Pour en savoir plus, lisez l'article:
Dubos, N., O. Dehorter, and P.-Y. Henry / I. Le Viol. 2019. Thermal constraints on body size depend on the population position within the species’ thermal range in temperate songbirds. Global Ecology and Biogeography 28:96–106.
Nicolas Dubos a également diffusé ces résultats dans un article de synthèse intitulé 'Ces espèces qui rétrécissent avec le changement climatique', paru dans The Conversation (22/04/2020), et par un clip vidéo hip-hop (voir le post dédié) !
Références citées:
Dubos, N., I. Le Viol, A. Robert, C. Téplitsky, M. Ghislain, O. Dehorter, R. Julliard, and P.-Y. Henry. 2018. Disentangling the effects of spring anomalies in climate and net primary production on body size of temperate songbirds. Ecography 41:1319–1330.
Gardner,
J. L., Peters, A., Kearney, M. R., Joseph, L., & Heinsohn, R. 2011.
Declining body size: A third universal response to warming? Trends in Ecology and Evolution, 26, 285–291.
Jiguet, F., Devictor, V., Ottvall, R., Van Turnhout, C., Van der Jeugd, H., & Lindström, A. 2010. Bird population trends are linearly affected by climate change along species thermal ranges. Proceedings of the Royal Society B: Biological Sciences, 277, 3601–3608.

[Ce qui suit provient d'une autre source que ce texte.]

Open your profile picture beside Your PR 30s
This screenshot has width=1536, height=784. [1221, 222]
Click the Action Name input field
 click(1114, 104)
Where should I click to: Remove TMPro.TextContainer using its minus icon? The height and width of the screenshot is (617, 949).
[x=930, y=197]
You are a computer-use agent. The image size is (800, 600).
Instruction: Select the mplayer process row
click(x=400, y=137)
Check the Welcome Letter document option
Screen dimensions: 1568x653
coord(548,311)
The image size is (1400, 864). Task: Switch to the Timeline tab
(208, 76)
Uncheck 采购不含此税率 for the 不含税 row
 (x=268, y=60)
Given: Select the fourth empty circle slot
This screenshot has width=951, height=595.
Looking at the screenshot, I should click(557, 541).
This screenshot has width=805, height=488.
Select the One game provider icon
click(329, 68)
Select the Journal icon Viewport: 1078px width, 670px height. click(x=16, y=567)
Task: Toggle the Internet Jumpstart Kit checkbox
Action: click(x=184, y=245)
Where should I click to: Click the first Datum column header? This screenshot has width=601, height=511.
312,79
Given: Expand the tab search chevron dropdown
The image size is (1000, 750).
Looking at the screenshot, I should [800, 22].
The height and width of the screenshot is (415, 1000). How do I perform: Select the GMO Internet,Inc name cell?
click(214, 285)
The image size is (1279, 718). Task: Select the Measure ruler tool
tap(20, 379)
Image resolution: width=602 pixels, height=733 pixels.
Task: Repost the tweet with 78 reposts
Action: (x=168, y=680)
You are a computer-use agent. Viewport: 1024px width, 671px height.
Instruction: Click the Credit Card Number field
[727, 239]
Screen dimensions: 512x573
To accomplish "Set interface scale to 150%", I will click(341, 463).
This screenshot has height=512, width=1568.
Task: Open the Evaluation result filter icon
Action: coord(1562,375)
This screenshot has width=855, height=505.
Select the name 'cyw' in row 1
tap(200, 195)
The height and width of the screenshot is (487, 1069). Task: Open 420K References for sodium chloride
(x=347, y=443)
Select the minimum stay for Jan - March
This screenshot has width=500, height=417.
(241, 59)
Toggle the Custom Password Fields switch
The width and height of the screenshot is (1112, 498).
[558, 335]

Jiguet, F., Devictor, V., Ottvall, R., Van Turnhout, C., Van der Jeugd, H., & Lindström, A. 2010. Bird population trends are linearly affected by climate change along species thermal ranges. Proceedings of the Royal Society B: Biological Sciences, 277, 3601–3608.
Siepielski, A. M., M. B. Morrissey, S. M. Carlson, C. D. Francis, J. G. Kingsolver, K. D. Whitney, and L. E. B. Kruuk. 2019. No evidence that warmer temperatures are associated with selection for smaller body sizes. Proceedings of the Royal Society B: Biological Sciences 286:20191332.